BlindSight

BlindSight Logo

Inspiration

Around 40 million people around the world are blind. But still, guide dogs are widely inaccessibly due to the high cost of training and breeding. Canes can only alert you of obstacles when you hit objects. And both of these solutions are clunky and dangerous indoors. Blindness is a growing trend, and we need better tools to solve it. We found a gap in blind-aid technology: current tools lack the contextual intelligence to guide someone through the inside complex building. So we were inspired to introduce an accessible, true zero-shot multi-step indoor navigation. Instead of just avoiding obstacles, our system intelligently reasons about the environment to break down end destinations into sequential subgoals ("Find the hallway," then "Go to the elevator," and so on). BlindSight hopes to increase independent mobility in complex indoor spaces.

What it does

The core navigation pipeline uses ARKit's SLAM capabilities for real time spatial tracking and continuous environmental mapping. Camera frames are processed through a YOLOE model and fed into Gemini for high level spatial reasoning and navigation guidance. This runs in parallel with a low level obstacle avoidance system that uses LiDAR depth to alert the user of obstacles and to guide it along a path using haptic vibrations and our spatial audio system, respectively.

How we built it

We built the core navigation pipeline using ARKit's SLAM capabilities for live spatial tracking and continuous environmental mapping. As the user moves, camera frame are fed through a YOLOE model for open-vocabulary object detection, feeding the scene data into Gemini 3 to prompt it for high level spatial reasoning and navigation guidance. This visual processing is fed through a low-level obstacle avoidance system that uses LiDAR depth data to enable dynamic haptic vibrations and spatial audio feedback to alert the user of obstacles and guide them along a path, respectively. This ensures safe navigation around hazards.

Challenges we ran into

We ran into plenty of challenges. Our basic pipeline was bottlenecked by YOLOE at one point (it just couldn't detect anything) but after multiple hours of debugging we figured out the issue was in the nuances of how YOLOE needed to be configured and exported to CoreML. Another issue revolved around our spatial audio system not working. The system relies on spatial audio to direct the user on where to go. For a while, the system wasn't able to localize a sound in the direction of the path. There were quite a few issues with optimizing the system to run on an iPhone.
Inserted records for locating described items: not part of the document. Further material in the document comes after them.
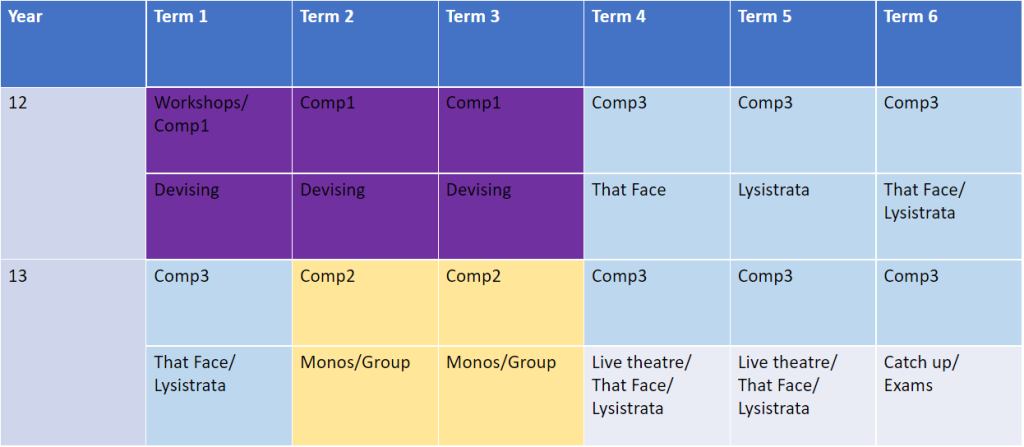Click Year 13's Comp3 cell in Term 1
Viewport: 1024px width, 447px height.
tap(219, 302)
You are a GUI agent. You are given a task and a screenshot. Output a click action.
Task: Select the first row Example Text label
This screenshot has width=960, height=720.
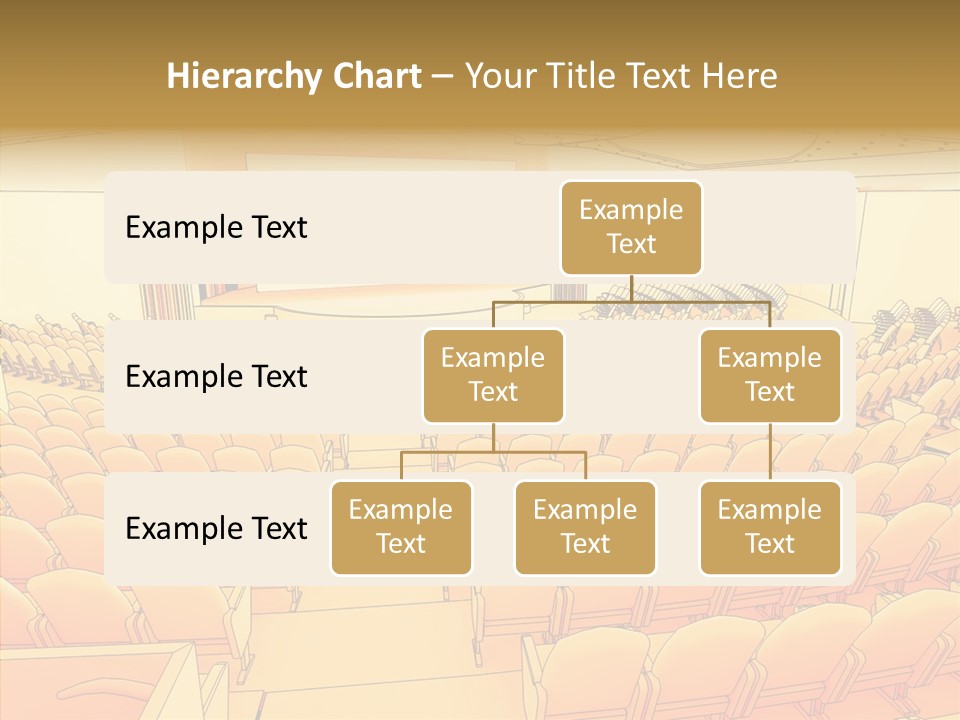[215, 228]
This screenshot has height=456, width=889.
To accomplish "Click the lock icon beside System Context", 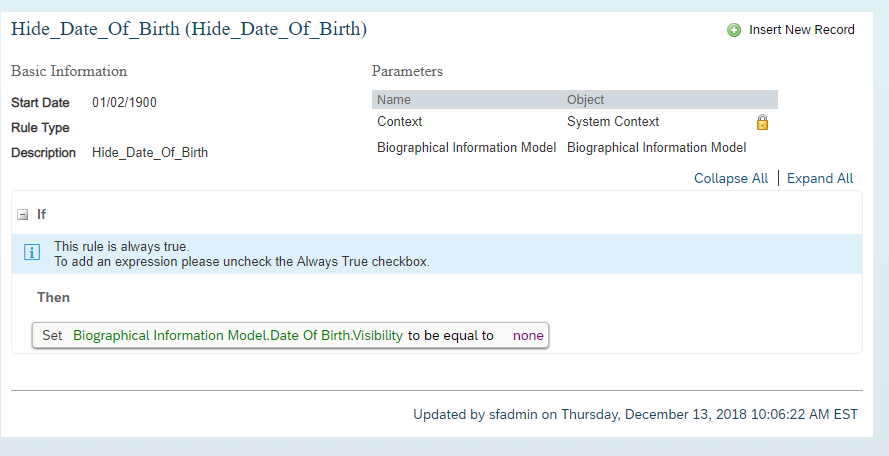I will 762,122.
We used an iPhone 15 Pro, and it kept overheating given the compute that we were running. We ended up slicing frames and taking a frame every second or two to keep the compute low. Another issue we ran into was the inability of the model to tell when it was at a goal. Often, when we arrived at a 'door', the system wasn't able to tell that we were 'there.'

Accomplishments that we're proud of

We are very proud of our spatial audio system. It's able to fully autonomously guide users to avoid obstacles and on the right path to a destination. We're also super proud of our SLAM implementation using ARKit that tracks a destination waypoint and automatically veers the user onto the right path even if they shift/turn their body abruptly.

What we learned

We learned a lot of new things! For one, bring more sleeping equipment for an overnight hackathon. Floors are hard. But more importantly, we learned that iOS app development requires a lot of conversion to iOS standards. We also started coding too late and were too relaxed until late at night, at which point we realized we had to redo the architecture. So the lesson is to plan ahead thoroughly and plan for roadblocks.

What's next for BlindSight

We have a few directions to go down. First is to move beyond the smartphone form factor into smart glasses or some wearable device. We also want to solve the thermal issues of the smart phone by reducing the computational load of all the models that we are running.